It was a telling observation: Americans were now divided even in their alienation.

That the Tea Party had a powerful political impact is obvious. But as we began to see in Chapter One, it was far more
a new form of something old
than an altogether innovative political venture.
New York Times
reporter Kate Zernike published a fine, fast-off-the-mark journalistic account of the Tea Party movement in 2010 titled
Boiling Mad
.
A year later, the British academic Dominic Sandbrook published a good book of his own called
Mad as Hell
. But Sandbrook’s volume was not about the Tea Party. Its subtitle summarizes its story:
The Crisis of the 1970s and the Rise of the Populist Right
.
Alan Crawford, a conservative, wrote
Thunder on the Right: The “New Right” and the Politics of Resentment,
to warn that in its efforts to exploit popular fears and anxieties, “the Right had been transformed into an institutionalized, disciplined, well-organized, and well-financed movement of loosely-knit affiliates.” His book was published in 1980. Large parts of the conservative movement had been angry for a long time.

The Tea Party was the newest manifestation of an old set of political habits. Academic analysts moved quickly to train the big guns of social science on the movement and concluded that the economic and cultural components could not be separated. In a sense, “economic issues” had become “cultural issues.”

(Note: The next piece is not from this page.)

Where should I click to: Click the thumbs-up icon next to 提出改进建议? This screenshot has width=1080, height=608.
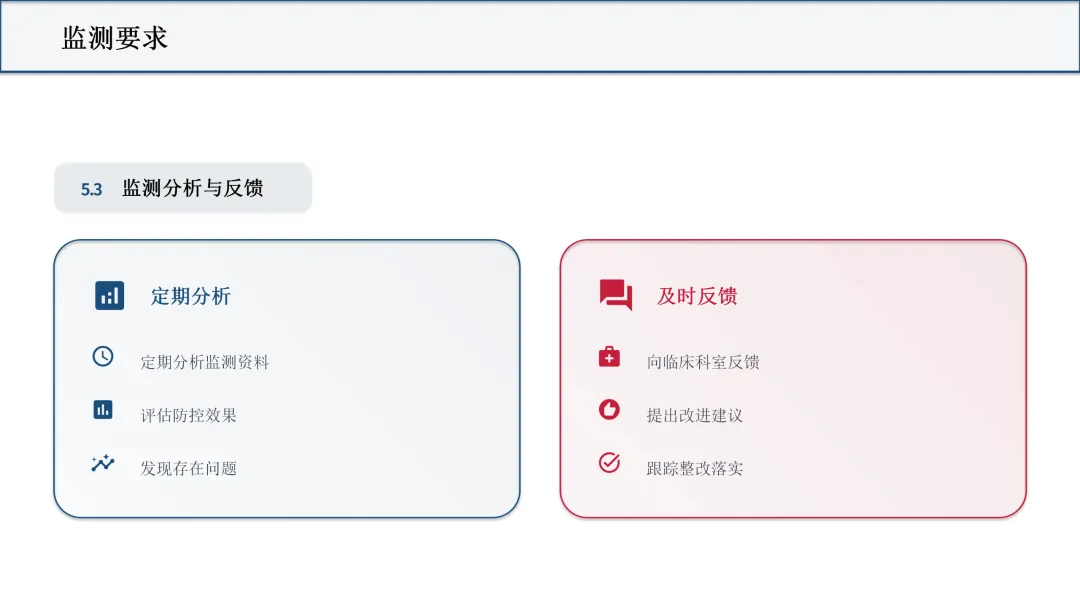pos(609,410)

The political scientists Christopher Parker and Matt Barreto were most explicit among the scholars in linking the new forms of right-wing activism to
the oldest strains of the American far right. In
Change They Can’t Believe In: The Tea Party and Reactionary Politics in America,
Parker and Barreto invoked theories from the 1950s and early 1960s, advanced by the historian Richard Hofstadter, the sociologist Seymour Martin Lipset, and others, tracing movements of “the radical right” to anxieties over lost social status in a rapidly changing country.
Groups facing such displacement, Parker and Barreto argued, “will use any means at their disposal to forestall what they believe is a loss of social prestige as social change takes root.” They were far from alone, particularly on the left, in using Hofstadter’s famous essay,
The Paranoid Style in American Politics,
to explain the Tea Party. They noted Hofstadter’s description of the citizen who saw himself as “spied upon, plotted against, betrayed, and very likely destined for ruin.”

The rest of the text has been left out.